Development and Analysis of Equivalent Circuit Models and Effect of Battery Parameter Variations on State of Charge Estimation Algorithm

Lithium-Ion batteries are popular for use in Electric vehicle (EV) applications. To improve and understand the use of Lithium-Ion batteries (LIBs) in EV application, present study focused and utilized equivalent circuit models (ECMs). Model parameters are identified using pulse charge and discharge test carried on 20Ah Lithium Iron Phosphate cell. Curve-fitting technique is utilized and detailed procedure to extract model parameters is presented. Models are validated with experimental data of pulse discharge test. Accuracy obtained using 1-RC, 2-RC, 3-RC circuit models is verified and high accuracy of 3RC circuit model can make it act as a battery emulator. Extended Kalman Filter (EKF) is utilized for estimation of State of Charge (SOC) of Lithium Iron Phosphate cell. As per our observation, a good accuracy with low computational burden can be achieved with 1RC model parameters. Therefore, accuracy of SOC estimation using 1RC model parameters is analyzed and effect of initial error in SOC is also observed. Moreover, battery model parameters are function of Temperature, C-rate as well as Ageing. As battery degrades, battery model parameters change especially internal resistance (IR) and capacity degradation happens.
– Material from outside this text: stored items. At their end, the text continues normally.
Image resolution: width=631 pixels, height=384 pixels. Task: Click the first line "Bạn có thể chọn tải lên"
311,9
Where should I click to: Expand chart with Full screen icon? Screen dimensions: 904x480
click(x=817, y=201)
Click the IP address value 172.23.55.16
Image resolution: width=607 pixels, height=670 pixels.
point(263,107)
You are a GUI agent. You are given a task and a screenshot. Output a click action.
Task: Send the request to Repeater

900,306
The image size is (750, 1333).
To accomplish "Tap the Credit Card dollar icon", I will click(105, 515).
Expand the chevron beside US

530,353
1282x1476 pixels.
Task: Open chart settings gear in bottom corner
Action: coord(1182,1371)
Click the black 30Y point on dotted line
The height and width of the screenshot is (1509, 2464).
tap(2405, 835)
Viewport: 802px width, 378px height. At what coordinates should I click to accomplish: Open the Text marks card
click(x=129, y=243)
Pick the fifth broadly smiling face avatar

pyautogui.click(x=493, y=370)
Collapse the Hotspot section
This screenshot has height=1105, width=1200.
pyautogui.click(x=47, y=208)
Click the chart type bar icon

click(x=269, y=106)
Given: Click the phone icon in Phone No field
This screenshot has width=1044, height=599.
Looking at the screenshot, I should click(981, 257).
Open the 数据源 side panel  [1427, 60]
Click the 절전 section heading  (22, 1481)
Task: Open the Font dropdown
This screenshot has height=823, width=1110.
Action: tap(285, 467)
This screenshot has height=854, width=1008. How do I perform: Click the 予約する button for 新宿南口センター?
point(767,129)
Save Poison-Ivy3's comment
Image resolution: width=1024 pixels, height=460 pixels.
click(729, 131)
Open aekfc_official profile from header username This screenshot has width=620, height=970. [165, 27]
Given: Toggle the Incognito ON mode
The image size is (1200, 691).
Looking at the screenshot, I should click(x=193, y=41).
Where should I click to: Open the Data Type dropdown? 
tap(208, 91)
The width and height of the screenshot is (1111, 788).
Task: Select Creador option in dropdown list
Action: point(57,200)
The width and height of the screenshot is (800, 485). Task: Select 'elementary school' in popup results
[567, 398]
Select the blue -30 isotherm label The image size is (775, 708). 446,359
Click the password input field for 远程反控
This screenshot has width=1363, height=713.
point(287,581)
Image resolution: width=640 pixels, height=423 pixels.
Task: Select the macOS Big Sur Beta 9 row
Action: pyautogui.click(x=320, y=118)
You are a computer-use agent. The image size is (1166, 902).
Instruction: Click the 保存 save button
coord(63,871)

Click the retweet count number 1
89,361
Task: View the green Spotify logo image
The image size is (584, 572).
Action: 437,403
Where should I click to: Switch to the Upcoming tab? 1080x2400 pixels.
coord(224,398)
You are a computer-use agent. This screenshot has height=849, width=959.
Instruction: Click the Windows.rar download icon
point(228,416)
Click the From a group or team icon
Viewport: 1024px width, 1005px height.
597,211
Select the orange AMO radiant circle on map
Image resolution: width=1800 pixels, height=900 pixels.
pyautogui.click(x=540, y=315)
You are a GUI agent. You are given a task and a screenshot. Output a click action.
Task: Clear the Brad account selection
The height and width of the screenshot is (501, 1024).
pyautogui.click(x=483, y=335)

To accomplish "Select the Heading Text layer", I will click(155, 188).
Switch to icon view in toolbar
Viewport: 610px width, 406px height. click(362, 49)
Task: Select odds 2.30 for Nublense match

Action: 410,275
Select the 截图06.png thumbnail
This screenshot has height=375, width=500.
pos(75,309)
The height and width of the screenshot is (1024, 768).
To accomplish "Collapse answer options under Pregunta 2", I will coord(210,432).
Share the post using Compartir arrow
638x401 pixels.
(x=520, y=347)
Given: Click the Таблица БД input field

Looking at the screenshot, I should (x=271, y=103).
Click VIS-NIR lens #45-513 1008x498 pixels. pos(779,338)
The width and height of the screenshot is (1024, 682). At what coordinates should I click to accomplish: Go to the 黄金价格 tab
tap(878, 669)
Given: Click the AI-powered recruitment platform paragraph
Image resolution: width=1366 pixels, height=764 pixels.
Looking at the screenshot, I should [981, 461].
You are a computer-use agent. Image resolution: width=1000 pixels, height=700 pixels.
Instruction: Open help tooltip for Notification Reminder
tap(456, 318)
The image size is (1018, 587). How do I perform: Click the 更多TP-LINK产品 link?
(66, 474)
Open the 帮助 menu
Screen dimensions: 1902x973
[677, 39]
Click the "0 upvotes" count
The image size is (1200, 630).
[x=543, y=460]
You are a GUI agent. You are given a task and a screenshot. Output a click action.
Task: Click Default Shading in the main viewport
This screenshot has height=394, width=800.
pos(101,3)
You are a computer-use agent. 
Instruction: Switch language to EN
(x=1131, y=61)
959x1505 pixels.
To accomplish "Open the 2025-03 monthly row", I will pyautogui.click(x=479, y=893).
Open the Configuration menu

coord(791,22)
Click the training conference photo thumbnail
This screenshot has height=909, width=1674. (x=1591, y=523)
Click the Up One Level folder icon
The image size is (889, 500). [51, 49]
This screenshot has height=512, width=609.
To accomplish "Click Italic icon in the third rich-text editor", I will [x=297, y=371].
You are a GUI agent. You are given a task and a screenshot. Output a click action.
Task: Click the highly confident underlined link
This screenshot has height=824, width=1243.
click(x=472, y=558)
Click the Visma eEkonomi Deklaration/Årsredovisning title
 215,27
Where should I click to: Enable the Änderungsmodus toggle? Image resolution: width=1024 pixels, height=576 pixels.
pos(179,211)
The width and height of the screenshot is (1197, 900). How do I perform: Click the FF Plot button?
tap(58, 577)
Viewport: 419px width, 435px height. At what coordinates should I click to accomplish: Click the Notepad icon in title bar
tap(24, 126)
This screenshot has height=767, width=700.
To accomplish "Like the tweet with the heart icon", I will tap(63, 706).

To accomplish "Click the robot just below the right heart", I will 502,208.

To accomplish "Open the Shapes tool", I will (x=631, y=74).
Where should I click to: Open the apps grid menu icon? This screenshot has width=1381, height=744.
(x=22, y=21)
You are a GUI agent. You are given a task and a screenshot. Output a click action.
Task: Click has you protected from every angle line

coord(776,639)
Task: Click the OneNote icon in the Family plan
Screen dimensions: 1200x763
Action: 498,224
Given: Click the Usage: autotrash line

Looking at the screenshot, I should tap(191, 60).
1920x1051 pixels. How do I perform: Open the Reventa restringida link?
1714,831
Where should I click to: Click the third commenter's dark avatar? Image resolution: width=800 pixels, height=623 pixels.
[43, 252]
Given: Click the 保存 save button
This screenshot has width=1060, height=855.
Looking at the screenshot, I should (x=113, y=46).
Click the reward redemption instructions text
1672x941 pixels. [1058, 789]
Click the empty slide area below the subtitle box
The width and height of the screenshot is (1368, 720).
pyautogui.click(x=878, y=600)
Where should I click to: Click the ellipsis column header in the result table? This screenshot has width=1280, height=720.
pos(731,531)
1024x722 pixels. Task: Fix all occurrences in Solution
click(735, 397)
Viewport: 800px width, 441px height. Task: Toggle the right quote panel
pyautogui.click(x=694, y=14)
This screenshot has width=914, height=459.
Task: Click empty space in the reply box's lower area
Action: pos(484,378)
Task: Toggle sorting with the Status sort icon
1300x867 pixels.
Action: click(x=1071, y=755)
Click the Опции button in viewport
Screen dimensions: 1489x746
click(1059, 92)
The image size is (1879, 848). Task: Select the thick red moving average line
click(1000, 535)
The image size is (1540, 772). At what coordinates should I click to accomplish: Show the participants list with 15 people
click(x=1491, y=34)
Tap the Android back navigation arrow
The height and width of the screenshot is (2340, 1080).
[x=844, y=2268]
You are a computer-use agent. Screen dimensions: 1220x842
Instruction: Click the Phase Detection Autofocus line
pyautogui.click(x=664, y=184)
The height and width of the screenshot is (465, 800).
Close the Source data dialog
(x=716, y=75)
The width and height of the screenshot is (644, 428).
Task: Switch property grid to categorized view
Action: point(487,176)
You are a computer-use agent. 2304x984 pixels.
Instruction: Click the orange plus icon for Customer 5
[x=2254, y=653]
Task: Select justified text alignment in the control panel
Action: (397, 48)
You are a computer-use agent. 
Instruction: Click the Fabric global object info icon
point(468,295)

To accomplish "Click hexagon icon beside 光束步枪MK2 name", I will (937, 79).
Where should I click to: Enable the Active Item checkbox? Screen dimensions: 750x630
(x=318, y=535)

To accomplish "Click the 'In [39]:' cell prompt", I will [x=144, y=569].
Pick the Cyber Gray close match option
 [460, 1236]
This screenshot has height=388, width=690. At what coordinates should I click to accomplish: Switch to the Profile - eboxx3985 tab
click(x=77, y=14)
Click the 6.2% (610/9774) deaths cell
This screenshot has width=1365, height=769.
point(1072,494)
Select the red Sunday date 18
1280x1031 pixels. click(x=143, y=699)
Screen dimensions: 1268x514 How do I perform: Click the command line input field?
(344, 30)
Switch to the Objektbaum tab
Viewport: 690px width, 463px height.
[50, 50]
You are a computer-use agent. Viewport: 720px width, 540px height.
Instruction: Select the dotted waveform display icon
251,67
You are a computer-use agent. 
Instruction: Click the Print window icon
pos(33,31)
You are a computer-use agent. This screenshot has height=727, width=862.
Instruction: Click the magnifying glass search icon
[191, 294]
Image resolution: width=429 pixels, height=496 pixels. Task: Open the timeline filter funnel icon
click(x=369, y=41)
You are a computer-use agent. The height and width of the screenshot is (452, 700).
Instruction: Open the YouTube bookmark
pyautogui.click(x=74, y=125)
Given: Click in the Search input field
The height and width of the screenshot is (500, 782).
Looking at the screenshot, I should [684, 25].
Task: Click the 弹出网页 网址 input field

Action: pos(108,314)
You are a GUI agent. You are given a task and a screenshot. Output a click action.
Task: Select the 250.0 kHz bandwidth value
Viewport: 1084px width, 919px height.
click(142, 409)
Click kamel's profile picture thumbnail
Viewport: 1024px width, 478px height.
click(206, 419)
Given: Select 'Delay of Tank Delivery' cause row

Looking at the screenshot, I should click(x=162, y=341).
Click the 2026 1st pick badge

IR plays a vital role in estimation of State of Health (SOH) of battery in model based estimation methods. However, carrying out ageing study is difficult and very much time consuming process. So, an attempt is made to develop a framework which integrates 3-RC cell model with EKF based SOC estimator. The framework thus enable us to study effect of IR and battery ageing on estimation of EKF based SOC estimator. The limitations and future scope of work is described in summary section. The paper will help Industrial R&Ds and academic researchers to widen the scope of implementation of EKF.